Alkaline Phosphatase

K-Number: K240468 · 2024-10-16

ApplicantAbbott Laboratories Diagnostics Division
Decision Date2024-10-16
Product CodeCJE
Advisory CommitteeCH
DecisionSubstantially Equivalent

Device Summary

Alkaline Phosphatase is a medical device manufactured by Abbott Laboratories Diagnostics Division. It received FDA 510(k) clearance on 2024-10-16 under approval number K240468. The device is classified under product code CJE. It was reviewed by the CH advisory panel. FDA Decision: Substantially Equivalent.
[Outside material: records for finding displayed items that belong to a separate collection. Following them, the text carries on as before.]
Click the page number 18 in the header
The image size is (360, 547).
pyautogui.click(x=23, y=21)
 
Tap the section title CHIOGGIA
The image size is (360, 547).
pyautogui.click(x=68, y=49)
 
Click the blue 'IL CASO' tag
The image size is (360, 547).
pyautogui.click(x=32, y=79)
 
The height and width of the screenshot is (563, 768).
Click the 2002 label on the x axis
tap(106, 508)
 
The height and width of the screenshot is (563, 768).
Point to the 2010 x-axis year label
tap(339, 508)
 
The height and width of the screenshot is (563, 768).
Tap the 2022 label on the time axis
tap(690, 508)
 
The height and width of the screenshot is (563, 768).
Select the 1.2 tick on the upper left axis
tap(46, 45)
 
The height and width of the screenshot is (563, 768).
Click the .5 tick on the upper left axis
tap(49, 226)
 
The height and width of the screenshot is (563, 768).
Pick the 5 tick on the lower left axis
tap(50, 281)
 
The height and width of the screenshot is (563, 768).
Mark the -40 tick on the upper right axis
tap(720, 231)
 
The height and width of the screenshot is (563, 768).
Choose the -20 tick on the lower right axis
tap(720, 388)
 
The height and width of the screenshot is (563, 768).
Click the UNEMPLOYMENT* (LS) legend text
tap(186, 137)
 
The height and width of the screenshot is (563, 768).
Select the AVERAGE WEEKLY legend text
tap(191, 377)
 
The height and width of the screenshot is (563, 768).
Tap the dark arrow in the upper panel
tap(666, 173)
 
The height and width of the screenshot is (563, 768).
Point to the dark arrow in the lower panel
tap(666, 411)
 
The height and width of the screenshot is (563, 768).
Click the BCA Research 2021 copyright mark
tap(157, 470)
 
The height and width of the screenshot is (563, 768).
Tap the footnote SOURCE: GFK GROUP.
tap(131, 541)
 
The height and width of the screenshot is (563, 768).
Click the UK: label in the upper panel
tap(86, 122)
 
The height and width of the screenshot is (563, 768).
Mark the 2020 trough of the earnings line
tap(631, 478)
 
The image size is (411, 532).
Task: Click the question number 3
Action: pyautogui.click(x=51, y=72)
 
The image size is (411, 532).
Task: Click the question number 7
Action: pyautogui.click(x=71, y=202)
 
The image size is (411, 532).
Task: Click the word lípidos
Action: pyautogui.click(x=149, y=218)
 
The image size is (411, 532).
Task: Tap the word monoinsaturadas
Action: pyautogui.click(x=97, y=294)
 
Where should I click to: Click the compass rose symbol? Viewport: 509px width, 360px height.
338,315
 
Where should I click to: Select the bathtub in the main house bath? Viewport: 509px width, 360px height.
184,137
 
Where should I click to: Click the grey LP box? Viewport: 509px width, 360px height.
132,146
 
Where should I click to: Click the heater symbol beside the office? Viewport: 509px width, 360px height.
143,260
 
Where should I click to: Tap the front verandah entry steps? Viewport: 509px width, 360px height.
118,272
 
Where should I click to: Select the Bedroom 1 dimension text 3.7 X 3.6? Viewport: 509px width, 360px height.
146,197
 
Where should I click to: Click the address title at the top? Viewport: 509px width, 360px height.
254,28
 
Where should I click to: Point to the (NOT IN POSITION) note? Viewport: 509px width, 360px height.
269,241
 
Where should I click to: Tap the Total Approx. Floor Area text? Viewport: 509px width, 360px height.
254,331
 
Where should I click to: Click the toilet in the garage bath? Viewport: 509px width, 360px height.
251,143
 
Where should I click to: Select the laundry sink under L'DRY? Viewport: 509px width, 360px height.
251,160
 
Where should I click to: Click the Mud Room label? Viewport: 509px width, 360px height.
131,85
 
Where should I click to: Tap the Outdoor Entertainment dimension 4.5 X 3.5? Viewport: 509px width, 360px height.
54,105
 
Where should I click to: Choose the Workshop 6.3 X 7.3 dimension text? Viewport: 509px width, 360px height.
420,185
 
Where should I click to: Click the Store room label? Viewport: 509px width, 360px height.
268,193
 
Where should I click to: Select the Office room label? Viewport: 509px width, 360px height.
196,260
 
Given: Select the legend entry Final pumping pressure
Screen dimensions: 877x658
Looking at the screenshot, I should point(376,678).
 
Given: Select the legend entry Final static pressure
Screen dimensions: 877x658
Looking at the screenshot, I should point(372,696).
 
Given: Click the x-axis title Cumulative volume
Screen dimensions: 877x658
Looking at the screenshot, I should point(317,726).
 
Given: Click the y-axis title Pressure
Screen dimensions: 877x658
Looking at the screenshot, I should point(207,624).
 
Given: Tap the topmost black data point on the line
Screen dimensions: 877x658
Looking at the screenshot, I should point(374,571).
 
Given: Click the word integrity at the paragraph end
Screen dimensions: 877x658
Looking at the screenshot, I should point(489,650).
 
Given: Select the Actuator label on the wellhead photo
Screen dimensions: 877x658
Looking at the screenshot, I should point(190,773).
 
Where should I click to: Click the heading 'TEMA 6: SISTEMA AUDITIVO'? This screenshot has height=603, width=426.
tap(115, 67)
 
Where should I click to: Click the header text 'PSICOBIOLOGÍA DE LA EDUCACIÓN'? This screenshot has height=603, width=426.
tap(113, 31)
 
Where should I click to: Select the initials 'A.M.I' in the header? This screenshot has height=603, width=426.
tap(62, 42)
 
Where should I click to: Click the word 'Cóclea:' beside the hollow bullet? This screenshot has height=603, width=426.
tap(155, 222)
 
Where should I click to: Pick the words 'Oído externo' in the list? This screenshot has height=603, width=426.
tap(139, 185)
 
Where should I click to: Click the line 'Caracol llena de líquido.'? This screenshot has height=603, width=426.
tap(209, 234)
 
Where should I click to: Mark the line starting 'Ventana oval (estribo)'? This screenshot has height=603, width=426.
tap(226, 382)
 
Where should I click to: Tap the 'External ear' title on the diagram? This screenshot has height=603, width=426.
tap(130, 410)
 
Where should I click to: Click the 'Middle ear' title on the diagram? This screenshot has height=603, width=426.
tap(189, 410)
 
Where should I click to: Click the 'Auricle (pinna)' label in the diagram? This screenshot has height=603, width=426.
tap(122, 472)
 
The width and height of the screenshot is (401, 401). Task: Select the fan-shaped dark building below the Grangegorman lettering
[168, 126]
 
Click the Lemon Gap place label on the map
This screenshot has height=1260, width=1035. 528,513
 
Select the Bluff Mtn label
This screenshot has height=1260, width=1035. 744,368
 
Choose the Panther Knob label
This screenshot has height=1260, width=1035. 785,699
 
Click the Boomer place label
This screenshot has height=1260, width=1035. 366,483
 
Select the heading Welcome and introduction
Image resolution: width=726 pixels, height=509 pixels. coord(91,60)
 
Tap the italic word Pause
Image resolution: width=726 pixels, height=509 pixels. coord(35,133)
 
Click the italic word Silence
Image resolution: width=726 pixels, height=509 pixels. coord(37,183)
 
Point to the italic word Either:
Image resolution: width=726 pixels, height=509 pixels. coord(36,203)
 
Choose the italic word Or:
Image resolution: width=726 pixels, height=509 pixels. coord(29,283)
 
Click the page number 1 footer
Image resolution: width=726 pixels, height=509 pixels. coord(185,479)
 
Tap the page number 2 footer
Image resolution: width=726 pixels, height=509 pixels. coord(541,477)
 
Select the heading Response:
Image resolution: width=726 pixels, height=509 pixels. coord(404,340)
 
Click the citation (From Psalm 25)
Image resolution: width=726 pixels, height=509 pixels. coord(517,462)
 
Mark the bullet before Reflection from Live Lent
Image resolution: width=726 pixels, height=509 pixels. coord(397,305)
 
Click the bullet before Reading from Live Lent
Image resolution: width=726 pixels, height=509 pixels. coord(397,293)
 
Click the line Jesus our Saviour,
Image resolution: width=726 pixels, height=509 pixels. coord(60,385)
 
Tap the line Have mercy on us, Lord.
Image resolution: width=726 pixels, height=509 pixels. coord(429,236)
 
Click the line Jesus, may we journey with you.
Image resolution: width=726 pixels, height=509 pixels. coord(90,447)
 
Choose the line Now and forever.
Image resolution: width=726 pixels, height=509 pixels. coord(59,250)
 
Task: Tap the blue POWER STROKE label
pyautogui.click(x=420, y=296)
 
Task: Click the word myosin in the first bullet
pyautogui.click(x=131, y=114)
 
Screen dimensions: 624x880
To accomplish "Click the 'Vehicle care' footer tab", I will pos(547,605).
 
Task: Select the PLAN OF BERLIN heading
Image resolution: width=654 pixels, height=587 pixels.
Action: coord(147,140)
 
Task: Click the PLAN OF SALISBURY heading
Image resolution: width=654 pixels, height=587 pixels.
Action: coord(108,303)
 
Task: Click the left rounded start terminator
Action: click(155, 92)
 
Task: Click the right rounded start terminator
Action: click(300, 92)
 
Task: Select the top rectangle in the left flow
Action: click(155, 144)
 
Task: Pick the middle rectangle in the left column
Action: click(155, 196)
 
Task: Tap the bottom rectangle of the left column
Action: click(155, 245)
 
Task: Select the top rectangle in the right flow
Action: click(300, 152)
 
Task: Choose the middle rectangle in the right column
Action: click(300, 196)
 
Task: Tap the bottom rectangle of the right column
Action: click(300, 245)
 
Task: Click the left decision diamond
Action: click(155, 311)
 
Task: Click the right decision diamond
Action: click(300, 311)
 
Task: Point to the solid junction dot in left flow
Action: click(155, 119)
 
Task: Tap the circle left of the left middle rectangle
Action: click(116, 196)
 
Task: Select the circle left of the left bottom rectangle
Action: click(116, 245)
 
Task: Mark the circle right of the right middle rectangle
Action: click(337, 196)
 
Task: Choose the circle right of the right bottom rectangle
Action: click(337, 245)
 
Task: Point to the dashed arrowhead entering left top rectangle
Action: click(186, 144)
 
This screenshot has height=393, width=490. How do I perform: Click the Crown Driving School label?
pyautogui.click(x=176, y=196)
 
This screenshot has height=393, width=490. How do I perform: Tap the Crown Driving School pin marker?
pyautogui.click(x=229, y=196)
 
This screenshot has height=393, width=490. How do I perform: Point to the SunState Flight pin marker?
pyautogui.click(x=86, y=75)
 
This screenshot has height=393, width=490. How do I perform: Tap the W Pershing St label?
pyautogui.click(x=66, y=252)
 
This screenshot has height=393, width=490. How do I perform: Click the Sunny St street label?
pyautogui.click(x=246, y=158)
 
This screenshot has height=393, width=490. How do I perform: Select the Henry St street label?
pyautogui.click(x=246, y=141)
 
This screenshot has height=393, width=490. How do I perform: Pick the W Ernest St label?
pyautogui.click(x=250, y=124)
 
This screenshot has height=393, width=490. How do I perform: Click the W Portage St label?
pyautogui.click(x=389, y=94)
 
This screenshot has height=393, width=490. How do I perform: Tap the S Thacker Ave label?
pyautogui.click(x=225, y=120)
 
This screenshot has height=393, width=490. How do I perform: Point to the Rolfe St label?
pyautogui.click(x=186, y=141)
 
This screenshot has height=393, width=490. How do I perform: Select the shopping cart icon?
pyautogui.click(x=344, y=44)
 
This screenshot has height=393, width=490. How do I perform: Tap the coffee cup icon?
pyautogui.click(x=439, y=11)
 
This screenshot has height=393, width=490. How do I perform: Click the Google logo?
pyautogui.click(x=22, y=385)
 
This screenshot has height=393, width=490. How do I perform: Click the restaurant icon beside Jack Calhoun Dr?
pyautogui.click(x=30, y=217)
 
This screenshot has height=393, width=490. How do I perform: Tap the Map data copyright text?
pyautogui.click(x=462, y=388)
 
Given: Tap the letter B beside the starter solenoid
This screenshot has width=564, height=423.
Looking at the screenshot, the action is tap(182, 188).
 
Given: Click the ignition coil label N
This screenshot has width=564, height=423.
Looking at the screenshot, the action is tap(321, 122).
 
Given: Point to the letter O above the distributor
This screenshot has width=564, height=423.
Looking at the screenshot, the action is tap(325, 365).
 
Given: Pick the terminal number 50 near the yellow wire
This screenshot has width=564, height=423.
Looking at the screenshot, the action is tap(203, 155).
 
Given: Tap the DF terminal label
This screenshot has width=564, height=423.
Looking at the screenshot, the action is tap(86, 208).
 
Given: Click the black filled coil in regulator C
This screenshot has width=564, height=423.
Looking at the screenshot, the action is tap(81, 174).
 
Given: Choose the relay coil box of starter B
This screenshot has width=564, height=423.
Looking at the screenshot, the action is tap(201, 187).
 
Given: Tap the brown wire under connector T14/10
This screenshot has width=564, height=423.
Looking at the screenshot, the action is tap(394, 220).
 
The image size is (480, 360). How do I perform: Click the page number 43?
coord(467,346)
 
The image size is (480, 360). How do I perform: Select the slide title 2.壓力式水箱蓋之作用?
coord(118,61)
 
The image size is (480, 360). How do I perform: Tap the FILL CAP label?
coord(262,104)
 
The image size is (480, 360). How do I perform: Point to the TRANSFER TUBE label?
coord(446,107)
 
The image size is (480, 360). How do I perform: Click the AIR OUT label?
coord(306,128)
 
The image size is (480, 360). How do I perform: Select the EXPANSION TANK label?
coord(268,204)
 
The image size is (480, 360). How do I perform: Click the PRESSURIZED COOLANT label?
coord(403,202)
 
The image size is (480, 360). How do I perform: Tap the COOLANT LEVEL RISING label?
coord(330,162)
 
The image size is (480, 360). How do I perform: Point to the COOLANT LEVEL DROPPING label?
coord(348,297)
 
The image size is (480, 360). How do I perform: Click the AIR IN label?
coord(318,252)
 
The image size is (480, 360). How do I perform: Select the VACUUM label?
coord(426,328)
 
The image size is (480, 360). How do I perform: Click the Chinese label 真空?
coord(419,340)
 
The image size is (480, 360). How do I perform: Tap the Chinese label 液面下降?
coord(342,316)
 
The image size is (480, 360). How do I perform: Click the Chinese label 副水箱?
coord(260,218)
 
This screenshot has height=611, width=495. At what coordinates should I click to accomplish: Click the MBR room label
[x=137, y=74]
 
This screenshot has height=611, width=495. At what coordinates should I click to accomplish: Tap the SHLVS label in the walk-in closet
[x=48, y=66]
Frequently Asked Questions

What is the Alkaline Phosphatase?

Alkaline Phosphatase is a medical device that received FDA 510(k) clearance on 2024-10-16. It is manufactured by Abbott Laboratories Diagnostics Division. The 510(k) number is K240468.

When was Alkaline Phosphatase approved by the FDA?

Alkaline Phosphatase received FDA 510(k) clearance on 2024-10-16, under approval number K240468.

What company makes Alkaline Phosphatase?

Alkaline Phosphatase is manufactured by Abbott Laboratories Diagnostics Division.

What is the FDA product code for Alkaline Phosphatase?

The FDA product code for Alkaline Phosphatase is CJE.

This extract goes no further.